En attendant le camion autonome

Outre les droits américains, l'industrie forestière québécoise fait face à une difficulté structurelle : l'éloignement de ses forêts. « Nous devons être deux fois plus innovants pour contrebalancer ce handicap », souligne Luc Lebel, directeur du consortium de recherche FORAC. Les entreprises forestières rêvent de disposer de convois de camions autonomes, mais on n'en est pas encore là, précise-t-il. Pour l'instant, les sociétés forestières travaillent sur l'optimisation des chargements. Domtar vient d'équiper le parc de camions qui approvisionnent son usine de Windsor de capteurs RFID : la récolte de données doit permettre de mieux utiliser les capacités de chaque chargement.

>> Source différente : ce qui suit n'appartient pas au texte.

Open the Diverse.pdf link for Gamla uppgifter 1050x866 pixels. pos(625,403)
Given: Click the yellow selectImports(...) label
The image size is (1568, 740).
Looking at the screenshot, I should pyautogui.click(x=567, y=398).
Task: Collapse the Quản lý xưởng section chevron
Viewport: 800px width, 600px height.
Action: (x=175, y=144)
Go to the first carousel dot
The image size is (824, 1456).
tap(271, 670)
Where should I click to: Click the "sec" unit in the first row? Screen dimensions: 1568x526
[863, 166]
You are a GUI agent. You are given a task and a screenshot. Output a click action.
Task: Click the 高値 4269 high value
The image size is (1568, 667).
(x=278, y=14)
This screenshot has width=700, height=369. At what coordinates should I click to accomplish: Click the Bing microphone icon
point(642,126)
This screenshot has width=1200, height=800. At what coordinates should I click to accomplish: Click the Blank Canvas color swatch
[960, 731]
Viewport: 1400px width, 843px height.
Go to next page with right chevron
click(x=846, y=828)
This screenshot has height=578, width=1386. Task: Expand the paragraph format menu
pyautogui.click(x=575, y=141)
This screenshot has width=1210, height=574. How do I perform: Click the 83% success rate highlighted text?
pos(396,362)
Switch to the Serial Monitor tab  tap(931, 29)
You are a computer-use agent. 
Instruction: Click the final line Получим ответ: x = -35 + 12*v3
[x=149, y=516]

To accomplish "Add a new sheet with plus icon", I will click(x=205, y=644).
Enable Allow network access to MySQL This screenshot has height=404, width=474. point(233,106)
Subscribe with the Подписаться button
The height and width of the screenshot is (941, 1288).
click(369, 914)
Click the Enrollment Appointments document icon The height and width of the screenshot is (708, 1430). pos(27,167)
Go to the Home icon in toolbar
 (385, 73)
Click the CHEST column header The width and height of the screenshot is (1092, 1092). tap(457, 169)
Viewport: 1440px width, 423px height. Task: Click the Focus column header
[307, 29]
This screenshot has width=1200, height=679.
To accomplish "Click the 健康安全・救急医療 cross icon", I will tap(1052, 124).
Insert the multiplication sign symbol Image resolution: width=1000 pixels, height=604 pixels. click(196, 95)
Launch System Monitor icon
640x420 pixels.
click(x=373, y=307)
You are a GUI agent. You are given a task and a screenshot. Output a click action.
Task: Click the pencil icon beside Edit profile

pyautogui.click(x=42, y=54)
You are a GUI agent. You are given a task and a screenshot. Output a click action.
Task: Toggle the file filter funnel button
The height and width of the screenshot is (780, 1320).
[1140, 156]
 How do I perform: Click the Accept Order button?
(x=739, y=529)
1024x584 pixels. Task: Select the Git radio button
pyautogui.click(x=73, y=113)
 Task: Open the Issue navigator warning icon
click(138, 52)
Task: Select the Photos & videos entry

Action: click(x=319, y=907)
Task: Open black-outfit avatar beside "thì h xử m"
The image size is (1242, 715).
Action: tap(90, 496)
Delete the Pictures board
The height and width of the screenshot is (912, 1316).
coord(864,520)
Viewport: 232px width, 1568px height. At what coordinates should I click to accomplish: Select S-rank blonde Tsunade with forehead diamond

Du partenariat à l'innovation

Au lieu de se voir uniquement en concurrence, des entreprises québécoises ont fait le pari de mener des réflexions communes pour améliorer leur compétitivité. En Mauricie, ce type de partenariat a pris la forme du Groupe initiative Mauricie (GIM). Il y a un an, ses adhérents ont lancé une démarche d'analyse des meilleures pratiques logistiques dans des cours à bois partagées. À la fin du mois d'avril, elles ont dressé un premier constat. « Nous voyons des opportunités claires d'amélioration, notamment en introduisant de la technologie dans le mesurage du bois », affirme André Gravel, porte-parole du GIM et directeur de l'approvisionnement en fibres à l'usine Domtar de Windsor.

Construire plus haut

Depuis 10 ans, le marché de la construction de bâtiments de plus de trois étages est en forte augmentation en Amérique du Nord, constate Sylvain Gagnon, gestionnaire de recherche chez FP Innovations. Cependant, le Code du bâtiment doit encore permettre l'utilisation du bois dans des édifices toujours plus hauts. « Les projets de démonstration sont vitaux », martèle M.Gagnon, en citant la tour Origine à Québec et le projet immobilier Arbora de Griffintown. « Ces chantiers ont totalement changé l'image de la construction en bois, et ils ont fait avancer les connaissances qui serviront au futur Code du bâtiment », précise-t-il.

Le « big data » en forêt

Et si les engins forestiers cartographiaient la forêt tout en abattant les arbres ? Pour cela, il faudrait les équiper du LIDAR, ce capteur laser capable d'identifier le sol et le couvert végétal. Or, habituellement embarqué dans un avion, le LIDAR pourrait prochainement équiper les engins forestiers. « Durant une coupe, on pourrait créer une carte numérique hyper précise, détaillant tout ce qui se trouve au sol ainsi que le peuplement résiduel, explique Luc Lebel, directeur du consortium de recherche FORAC. Avec ce genre d'applications, qu'on peut imaginer devenir opérationnelles d'ici quatre ans, on s'en va vers le ‟big data" en foresterie ! »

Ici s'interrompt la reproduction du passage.